Open Politics As A Distinct Theory
The open-politics theory, a narrow application of open-source governance, combines aspects of the free software and open content movements, promoting decision-making methods claimed to be more open, less antagonistic, and more capable of determining what is in the public interest with respect to public policy issues. It takes special care for instance to deal with equity differences, geographic constraints, defamation versus free political speech, accountability to persons affected by decisions, and the actual standing law and institutions of a jurisdiction. There is also far more focus on compiling actual positions taken by real entities than developing theoretical "best" answers or "solutions". One example, DiscourseDB, simply lists articles pro and con a given position without organizing their argument or evidence in any way.
While some interpret it as an example of "open source politics", open politics is not a top–down theory but a set of best practices from citizen journalism, participatory democracy and deliberative democracy, informed by e-democracy and netroots experiments, applying argumentation framework for issue-based argument as they evolved in academic and military use through the 1980s to present. Some variants of it draw on the theory of scientific method and market methods, including prediction markets and anticipatory democracy.

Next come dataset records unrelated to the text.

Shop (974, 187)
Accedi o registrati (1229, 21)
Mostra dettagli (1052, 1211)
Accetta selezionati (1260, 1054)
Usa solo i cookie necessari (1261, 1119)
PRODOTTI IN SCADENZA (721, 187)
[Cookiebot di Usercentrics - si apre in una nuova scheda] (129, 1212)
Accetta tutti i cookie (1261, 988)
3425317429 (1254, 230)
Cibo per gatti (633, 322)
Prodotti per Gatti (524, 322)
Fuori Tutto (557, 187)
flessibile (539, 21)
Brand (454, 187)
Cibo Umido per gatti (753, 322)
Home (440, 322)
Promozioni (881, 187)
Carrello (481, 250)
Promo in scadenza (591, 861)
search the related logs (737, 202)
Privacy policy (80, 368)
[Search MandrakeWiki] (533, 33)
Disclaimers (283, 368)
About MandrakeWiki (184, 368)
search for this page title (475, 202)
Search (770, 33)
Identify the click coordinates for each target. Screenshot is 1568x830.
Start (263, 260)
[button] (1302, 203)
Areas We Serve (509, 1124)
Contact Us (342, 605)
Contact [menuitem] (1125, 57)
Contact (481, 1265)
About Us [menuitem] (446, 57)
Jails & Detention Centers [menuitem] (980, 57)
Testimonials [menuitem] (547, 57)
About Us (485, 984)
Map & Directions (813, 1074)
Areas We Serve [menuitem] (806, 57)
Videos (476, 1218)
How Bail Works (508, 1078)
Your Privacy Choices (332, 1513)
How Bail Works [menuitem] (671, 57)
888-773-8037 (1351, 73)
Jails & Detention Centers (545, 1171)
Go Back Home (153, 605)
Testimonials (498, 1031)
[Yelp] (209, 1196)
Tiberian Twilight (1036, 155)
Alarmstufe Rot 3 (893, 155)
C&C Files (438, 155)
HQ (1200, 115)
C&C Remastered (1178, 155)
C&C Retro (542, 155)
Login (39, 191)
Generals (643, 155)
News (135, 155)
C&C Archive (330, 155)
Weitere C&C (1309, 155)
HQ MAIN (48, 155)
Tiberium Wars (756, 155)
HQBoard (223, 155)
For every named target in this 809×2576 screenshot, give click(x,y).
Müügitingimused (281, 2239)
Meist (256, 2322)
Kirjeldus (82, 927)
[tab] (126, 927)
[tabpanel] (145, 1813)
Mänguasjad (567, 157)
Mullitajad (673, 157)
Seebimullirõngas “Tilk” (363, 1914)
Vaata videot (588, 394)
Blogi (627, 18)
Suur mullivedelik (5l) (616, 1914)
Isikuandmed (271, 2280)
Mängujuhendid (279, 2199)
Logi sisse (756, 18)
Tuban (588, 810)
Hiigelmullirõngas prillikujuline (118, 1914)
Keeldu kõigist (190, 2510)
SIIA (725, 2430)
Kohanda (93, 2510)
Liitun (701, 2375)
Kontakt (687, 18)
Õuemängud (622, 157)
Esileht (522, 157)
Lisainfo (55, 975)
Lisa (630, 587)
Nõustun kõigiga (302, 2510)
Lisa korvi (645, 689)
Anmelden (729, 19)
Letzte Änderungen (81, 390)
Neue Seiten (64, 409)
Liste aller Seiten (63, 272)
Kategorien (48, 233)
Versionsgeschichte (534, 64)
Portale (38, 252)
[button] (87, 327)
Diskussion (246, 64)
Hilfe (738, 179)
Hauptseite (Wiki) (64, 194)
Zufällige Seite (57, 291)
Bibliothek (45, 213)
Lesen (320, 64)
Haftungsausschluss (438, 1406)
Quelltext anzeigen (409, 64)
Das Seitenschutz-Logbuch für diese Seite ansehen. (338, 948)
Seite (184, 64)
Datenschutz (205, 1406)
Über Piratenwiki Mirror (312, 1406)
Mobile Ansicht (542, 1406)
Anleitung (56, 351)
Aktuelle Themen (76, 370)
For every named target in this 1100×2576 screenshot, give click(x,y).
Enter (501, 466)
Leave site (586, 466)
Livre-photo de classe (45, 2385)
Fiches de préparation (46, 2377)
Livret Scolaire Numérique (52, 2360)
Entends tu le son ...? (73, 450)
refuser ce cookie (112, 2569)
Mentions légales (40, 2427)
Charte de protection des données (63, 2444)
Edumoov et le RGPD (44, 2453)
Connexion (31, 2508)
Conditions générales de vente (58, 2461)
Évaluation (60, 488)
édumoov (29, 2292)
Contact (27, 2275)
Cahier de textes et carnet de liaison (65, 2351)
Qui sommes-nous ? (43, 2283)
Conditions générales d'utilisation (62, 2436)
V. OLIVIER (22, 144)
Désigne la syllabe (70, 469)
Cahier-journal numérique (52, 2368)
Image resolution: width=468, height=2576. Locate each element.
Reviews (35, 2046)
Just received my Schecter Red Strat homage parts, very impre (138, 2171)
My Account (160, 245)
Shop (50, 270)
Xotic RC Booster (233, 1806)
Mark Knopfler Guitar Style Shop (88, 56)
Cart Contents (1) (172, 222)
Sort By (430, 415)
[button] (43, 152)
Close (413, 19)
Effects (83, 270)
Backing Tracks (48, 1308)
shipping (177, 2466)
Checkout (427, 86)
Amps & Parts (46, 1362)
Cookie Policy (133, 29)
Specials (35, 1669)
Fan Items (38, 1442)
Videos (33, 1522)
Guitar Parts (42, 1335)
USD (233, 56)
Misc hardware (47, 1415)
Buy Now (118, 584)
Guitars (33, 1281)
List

Its advocates often engage in legal lobbying and advocacy to directly change laws in the way of the broader application of the technology, e.g. opposing political libel cases in Canada, fighting libel chill generally, and calling for clarification of privacy and human rights law especially as they relate to citizen journalism. They are less focused on tools although the semantic mediawiki and tikiwiki platforms seem to be generally favored above all others.